President Emmerson Mnangagwa extended the top judge’s term using a controversial constitutional amendment that extended the retirement age for judges to 75.
But three High Court judges, Justices Happias Zhou, Edith Mushore and Jester Charewa ruled in May that Malaba ceased to be chief justice judge after attaining the age of 70, which was the retirement age for judges prior to the constitutional amendments.
Marx Mupungu, represented by Lovemore Madhuku, applied to the ConCourt challenging the High Court ruling, arguing that Mnangagwa acted constitutionally.
The case will be heard today ahead of a Supreme Court appeal by government over the ruling.
All the Supreme and Constitutional Court judges cited in Kika’s case also appealed the High Court ruling.
Legal experts have been calling for their recusal, arguing that they were conflicted parties.
The court has already appointed a friend of the court (amicus curiae), Advocate Tawanda Zhuwarara, to assist with Madhuku’s application.
Zhuwarara on Monday filed his heads of argument seeking to have Kika’s case dismissed on a technicality.
The judges will today decide whether to proceed with the case after Kika cited 18 of them in his latest application seeking their recusal from presiding over the matter.
They will also decide whether to give Kika time to respond to issues raised by Zhuwarara.
The 18 judges were also cited as respondents in his first application under case HH264/21 in which he challenged the extension of Malaba’s tenure.
“This is an application made in terms of section 85(1) of the Constitution of Zimbabwe for the recusal of the cited honourable judges being second to 17th respondents and of Luke Malaba (the first respondent), in the event that he is found to still be the Chief Justice of Zimbabwe, from hearing the matter under case number CCZ13/21 as that would infringe the applicant’s right to a fair hearing as provided by section 69 of the Constitution of Zimbabwe” Kika stated in the court papers.”
“My emphasis is on the constitutional requirement of impartiality and independence of an adjudicating body.
“This is by no means a mathematical concept, but one that is gleaned from circumstances surrounding a matter.
“I submit that there cannot be greater indication of the possibility and potentiality of partiality when the order being sought before the cited honourable judges under CCZ/13 concerns them directly and further is pertaining to a High Court matter in which the honourable judges are not only parties, but which they have opposed and now have appealed against.

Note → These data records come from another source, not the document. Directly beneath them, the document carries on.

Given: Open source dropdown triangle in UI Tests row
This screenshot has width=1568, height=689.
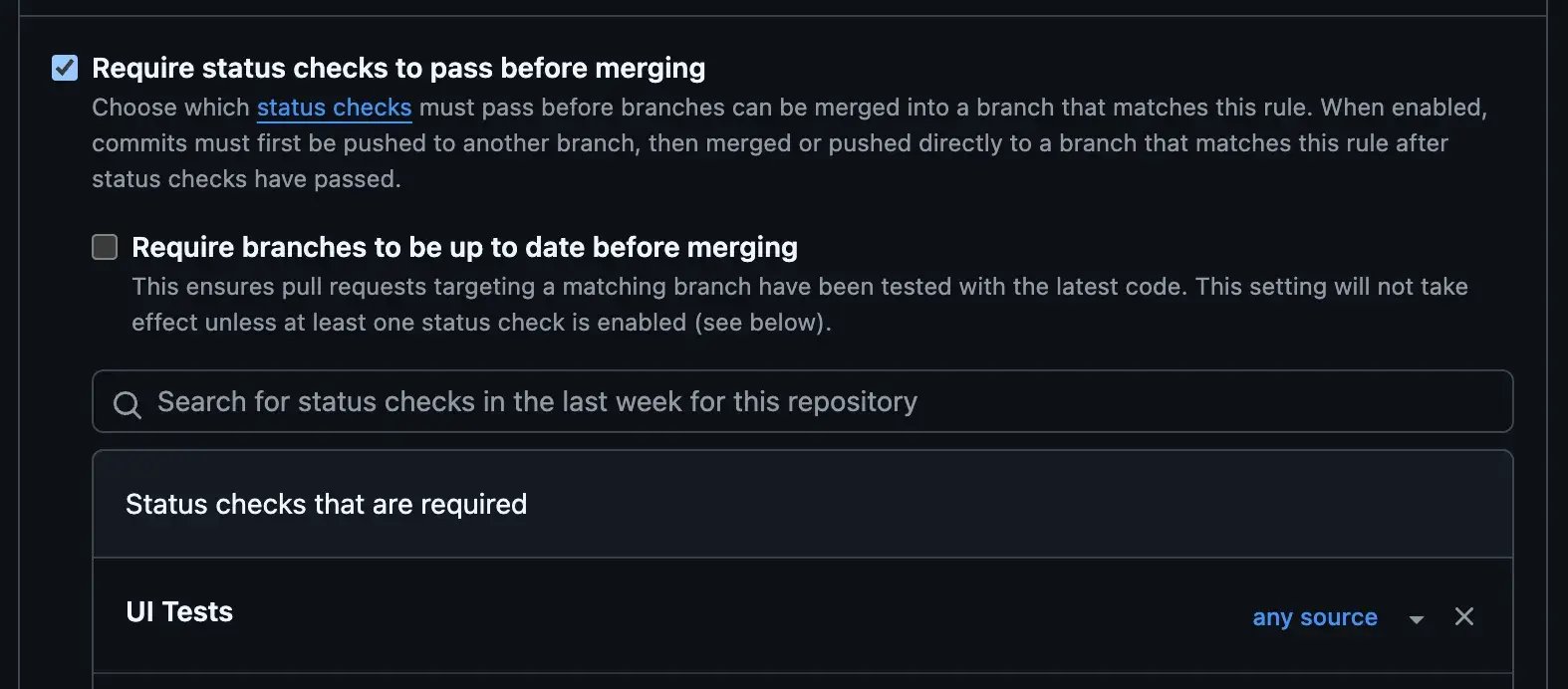Looking at the screenshot, I should click(x=1416, y=619).
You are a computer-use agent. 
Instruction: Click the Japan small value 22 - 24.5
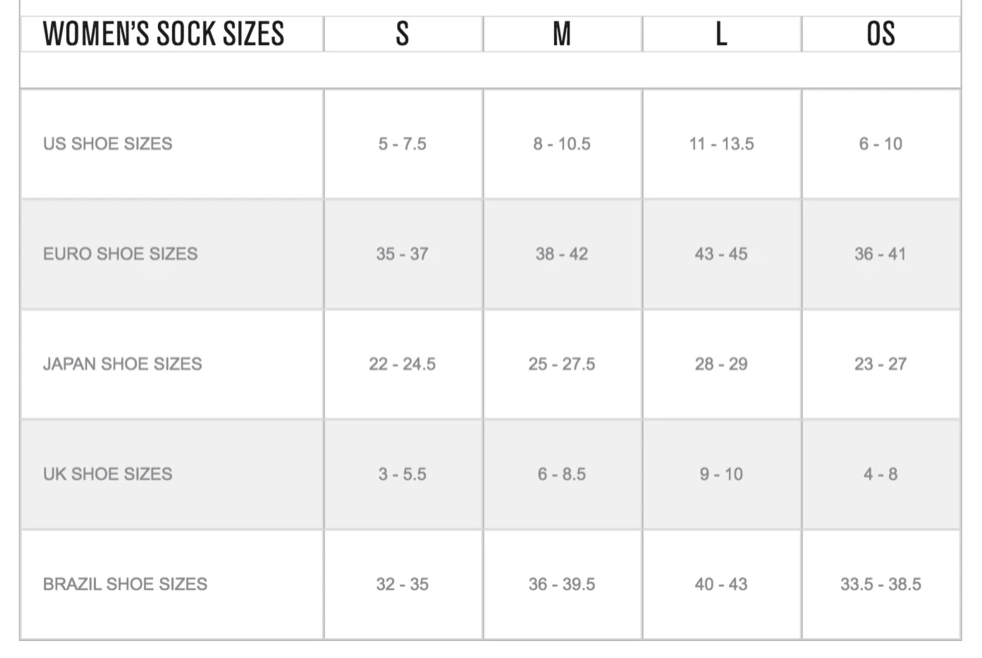pyautogui.click(x=402, y=364)
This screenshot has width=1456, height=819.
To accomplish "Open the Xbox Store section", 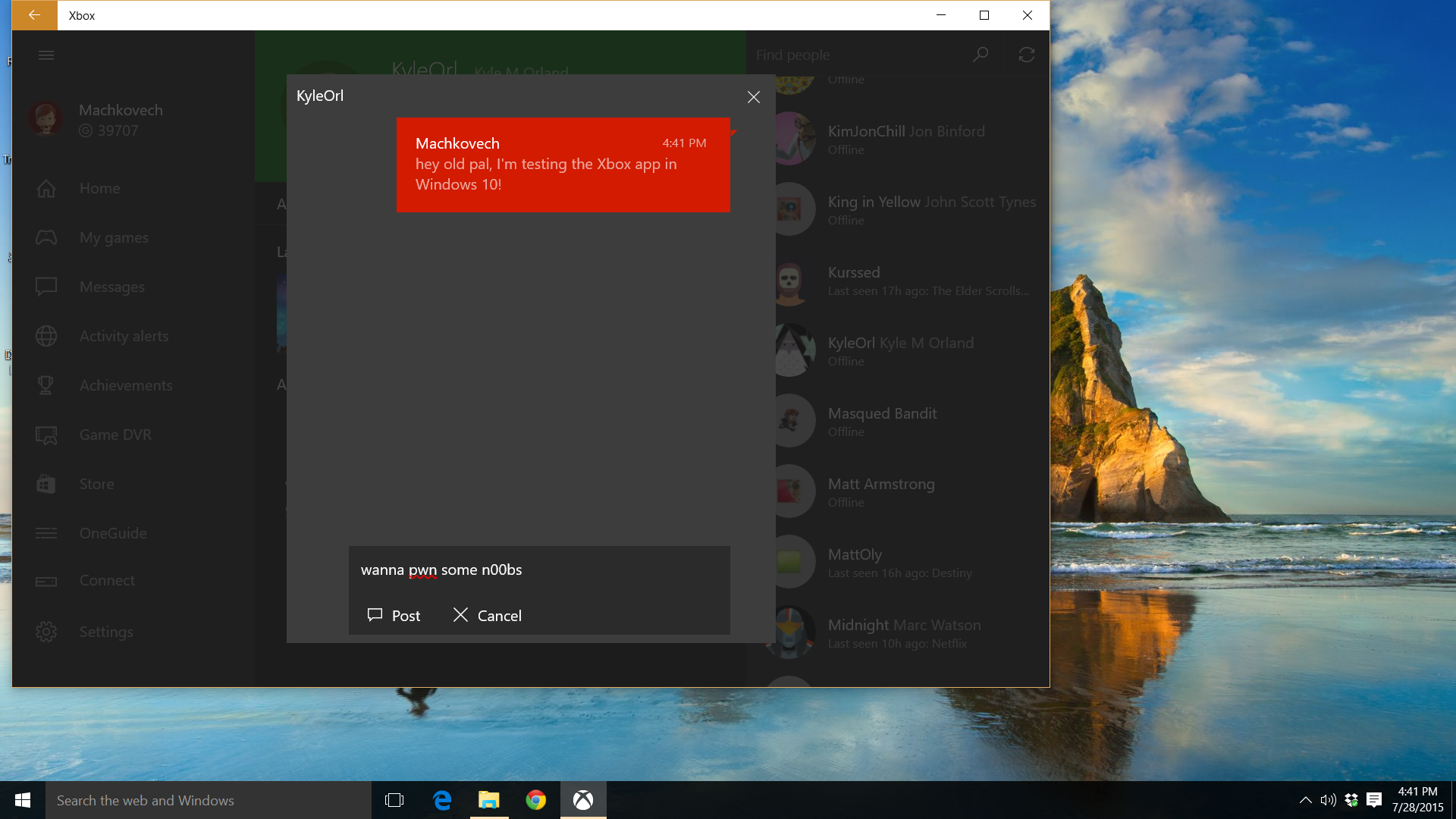I will (96, 484).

The appeal is pending.”
Zhuwarara, in his heads of arguments as a friend of the court, said Kika’s case should be dismissed because he did not seek leave to sue Malaba and his deputy, Elizabeth Gwaunza, as prescribed in Order 3 Rule 18 of the High Court. According to Zhuwarara, Order 3 Rule 18 of the High Court states that no summons or other civil process of the court may be issued against the President or any judge of the High Court without leave of the court granted on court application made for the purpose.
“It is noted by present counsel that the CJ Malaba and the Deputy Chief Justice Elizabeth Gwaunza were cited as respondents in the proceeding a quo,” Zhuwarara said.
“Both the chief justice and deputy chief justice are High Court judges by operation of section 170 of the Constitution and no litigation can be instituted against them unless leave to sue is obtained in terms of Order 3 Rule 18 of the High Court rules (1971).”
He said the High Court erred by entertaining Kika’s application before obtaining leave to sue a judge of the High Court.
“As there were no valid proceedings in the court a quo (lower court), it follows that the constitutional issues and questions dealt therein were improperly determined,” Zhuwarara said.
“Put bluntly, the declaratory order that causes these confirmation proceedings cannot be even engaged on the merits as the High Court did not have the requisite jurisdiction to proceed to deal with the merits of the disputation.”